Ex. ¡Oh yá isla católica patente! Herrera. [Hiatus.]

Ex. ¿Sabes tú^á dónde va? p. 178, XXXVIII, l. 4. [Synalepha.]

II. RHYTHMIC ACCENT

The second essential element of Spanish verse is a rhythmic distribution of accents within a line. Words have an accent of their own and another stronger accent on account of their position in a verse.

This extraordinary accentual stress, which strengthens periodically certain naturally accented syllables of a verse, is known as rhythmic accent. It plays somewhat the same rôle as did quantity in Latin verse. All other accents and pauses in the verse are subservient to the rhythmic accent.
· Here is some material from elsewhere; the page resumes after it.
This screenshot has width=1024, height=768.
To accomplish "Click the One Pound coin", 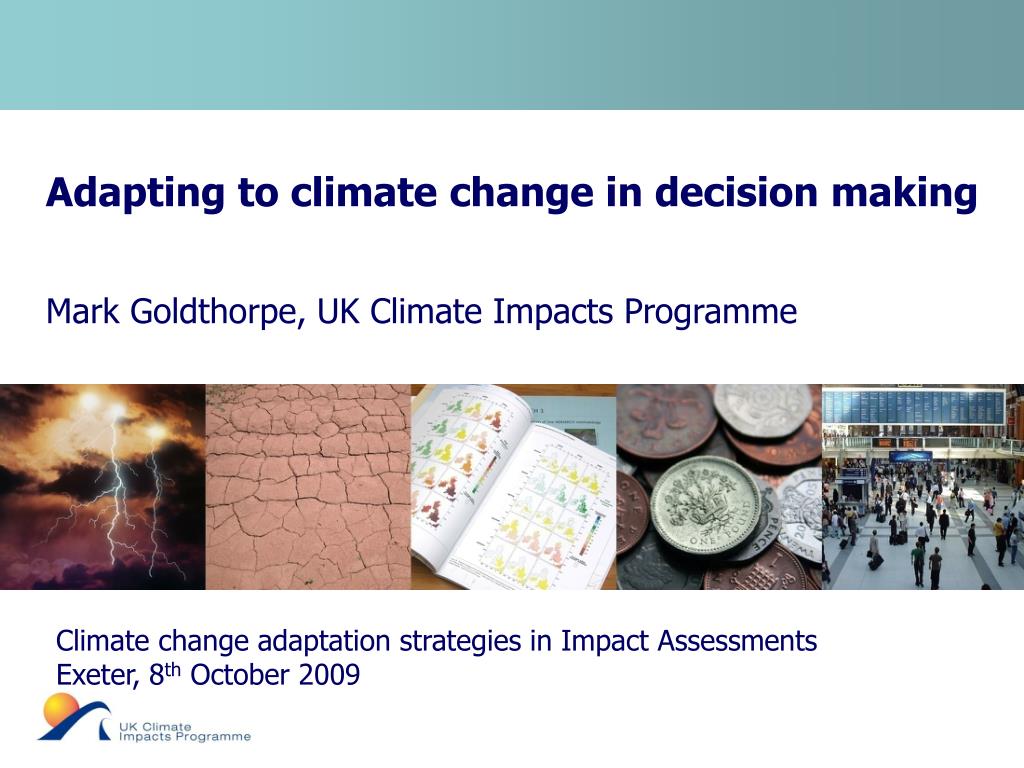I will pyautogui.click(x=706, y=505).
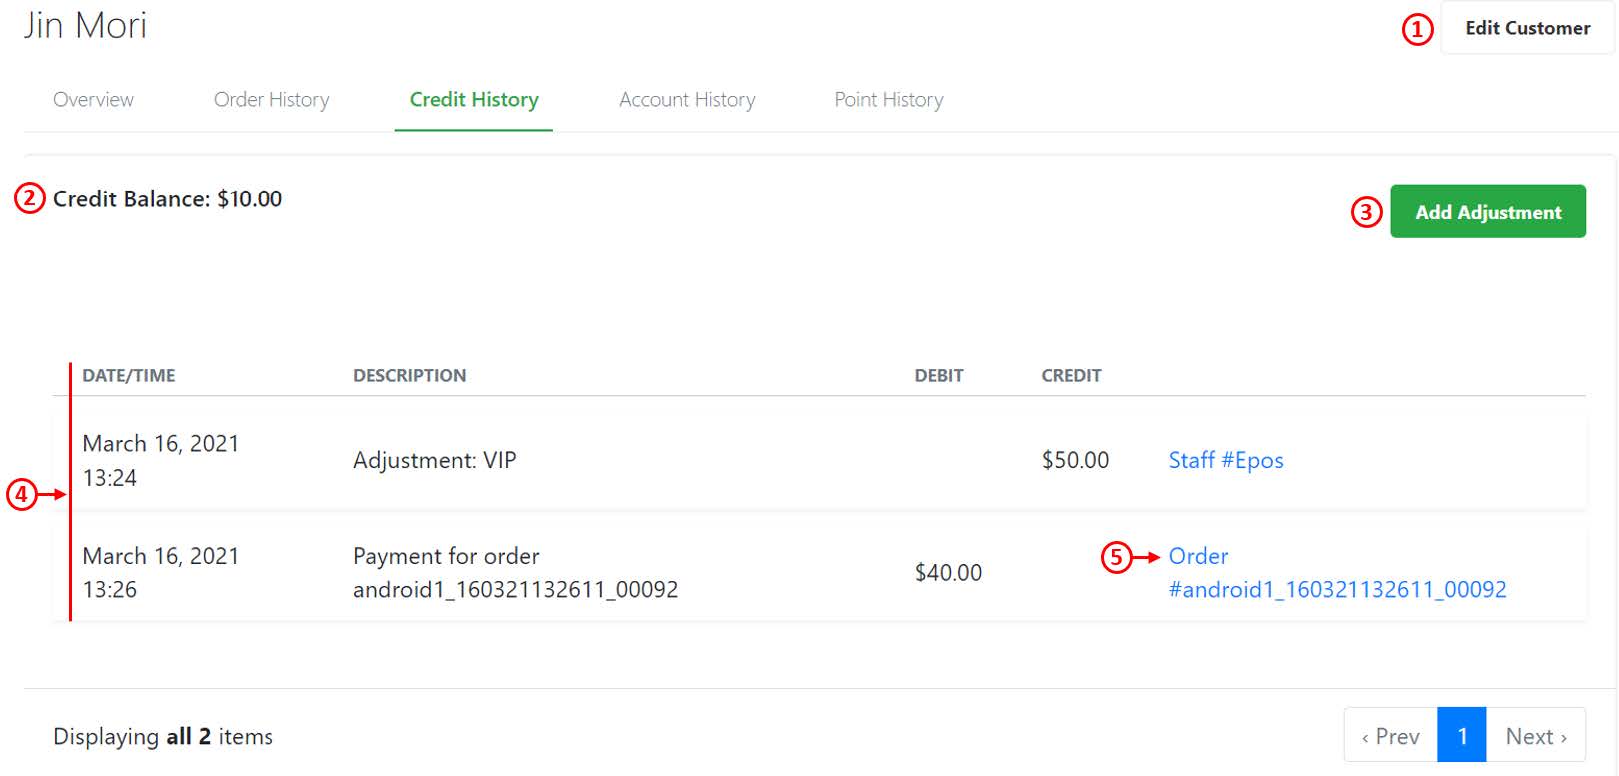Screen dimensions: 1619x776
Task: Select the Credit History tab
Action: pos(474,100)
Spanish verse being accentual, however, and not quantitative, the terms used to determine the regular recurrence of long and short syllables in Latin verse are not very applicable to it, and few compositions are regular in the arrangement of the stress.

A. LATIN TERMS OF VERSIFICATION APPLIED TO SPANISH VERSE

As Latin terms of versification are sometimes applied to Spanish verse, the following rules may be helpful.

  1. A trochaic octosyllabic line, for example, substituting stress for quantity, would be scanned
  2. / — | / — | / — | / —,
  3. with the stress on the first, third, fifth, and seventh syllables.
  4. Iambic verse would have a regular alternation of unaccented and accented syllables, — / — /, etc.
  5. Dactylic verse would have a regular recurrence of an accented syllable followed by two unaccented syllables, etc.
  6. / — — | / — — |, etc.
  7. Amphibrachic verse would be formed by a regular recurrence of three syllables of which the middle one would be stressed, — / —. This construction is sometimes followed in lines of twelve syllables (p. 164, I, 1. 2), and also in lines of six syllables (p. 167, VII, 1.-4).
  8. Anapestic verse consists of a regular recurrence of two unstressed syllables preceding a stressed syllable, — — /. This is sometimes found in ten-syllable lines (p. 164, I, 1. i).